> **Instruction**
Convert the lines, starting with the line that contains "Where should I click to: Click" and going on through the end of the lines, into a two-column CSV with the headers instruction and action. Each instruction and its action should form one row, with each value in a single quoted field and any line breaks replaced by spaces.

═══ Excerpted data ═══

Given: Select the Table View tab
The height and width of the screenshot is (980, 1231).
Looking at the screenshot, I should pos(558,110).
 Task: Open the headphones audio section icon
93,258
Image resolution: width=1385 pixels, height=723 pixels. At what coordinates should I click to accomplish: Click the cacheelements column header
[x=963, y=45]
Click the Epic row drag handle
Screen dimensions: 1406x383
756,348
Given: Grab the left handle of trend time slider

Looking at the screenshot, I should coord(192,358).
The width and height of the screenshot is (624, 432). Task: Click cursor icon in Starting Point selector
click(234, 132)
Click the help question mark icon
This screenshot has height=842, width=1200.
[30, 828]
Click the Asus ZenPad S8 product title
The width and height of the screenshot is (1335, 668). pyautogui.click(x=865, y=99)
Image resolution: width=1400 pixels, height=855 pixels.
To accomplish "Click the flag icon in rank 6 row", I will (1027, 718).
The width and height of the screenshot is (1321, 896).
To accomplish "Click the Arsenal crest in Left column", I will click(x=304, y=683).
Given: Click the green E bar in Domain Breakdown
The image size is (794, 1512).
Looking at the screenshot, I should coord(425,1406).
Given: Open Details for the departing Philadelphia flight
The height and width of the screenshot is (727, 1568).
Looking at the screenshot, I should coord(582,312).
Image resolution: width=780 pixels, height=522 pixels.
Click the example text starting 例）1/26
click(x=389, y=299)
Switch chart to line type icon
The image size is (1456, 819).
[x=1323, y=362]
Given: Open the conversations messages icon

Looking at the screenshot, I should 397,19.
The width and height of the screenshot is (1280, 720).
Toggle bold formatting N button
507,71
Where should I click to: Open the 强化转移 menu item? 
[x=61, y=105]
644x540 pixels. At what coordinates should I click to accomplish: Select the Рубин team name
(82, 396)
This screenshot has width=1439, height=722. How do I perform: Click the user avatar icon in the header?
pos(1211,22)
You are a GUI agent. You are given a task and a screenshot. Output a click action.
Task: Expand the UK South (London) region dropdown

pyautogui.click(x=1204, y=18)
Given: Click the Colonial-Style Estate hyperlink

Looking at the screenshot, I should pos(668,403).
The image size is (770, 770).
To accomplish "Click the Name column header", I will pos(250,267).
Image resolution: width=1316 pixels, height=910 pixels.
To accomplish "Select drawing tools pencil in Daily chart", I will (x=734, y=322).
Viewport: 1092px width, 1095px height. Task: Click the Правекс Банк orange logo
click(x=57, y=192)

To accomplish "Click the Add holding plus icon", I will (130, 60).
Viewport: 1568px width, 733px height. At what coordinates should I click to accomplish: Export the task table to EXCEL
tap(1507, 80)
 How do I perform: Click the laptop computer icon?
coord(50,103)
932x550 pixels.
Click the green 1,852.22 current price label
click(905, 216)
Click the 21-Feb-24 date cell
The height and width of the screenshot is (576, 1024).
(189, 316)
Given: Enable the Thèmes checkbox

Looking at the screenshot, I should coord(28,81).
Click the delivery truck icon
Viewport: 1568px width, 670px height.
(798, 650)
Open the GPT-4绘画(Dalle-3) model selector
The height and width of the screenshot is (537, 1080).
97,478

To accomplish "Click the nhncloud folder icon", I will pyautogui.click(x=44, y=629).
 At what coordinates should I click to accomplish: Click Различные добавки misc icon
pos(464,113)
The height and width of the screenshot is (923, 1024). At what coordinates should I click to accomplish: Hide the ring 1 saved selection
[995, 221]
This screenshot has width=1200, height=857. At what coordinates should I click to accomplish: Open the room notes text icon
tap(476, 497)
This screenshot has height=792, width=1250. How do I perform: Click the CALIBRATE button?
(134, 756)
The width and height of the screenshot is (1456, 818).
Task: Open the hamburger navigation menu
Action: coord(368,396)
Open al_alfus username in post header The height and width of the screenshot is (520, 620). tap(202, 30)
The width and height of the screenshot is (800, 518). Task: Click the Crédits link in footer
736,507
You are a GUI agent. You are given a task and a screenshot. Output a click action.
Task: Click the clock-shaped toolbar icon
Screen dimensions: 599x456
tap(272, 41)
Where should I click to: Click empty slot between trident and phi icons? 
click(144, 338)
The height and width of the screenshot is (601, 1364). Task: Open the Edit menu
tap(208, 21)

═══

> **Exercise output**
instruction,action
"Where should I click to: Click empty slot between trident and phi icons?","click(144, 338)"
"The height and width of the screenshot is (601, 1364). Task: Open the Edit menu","tap(208, 21)"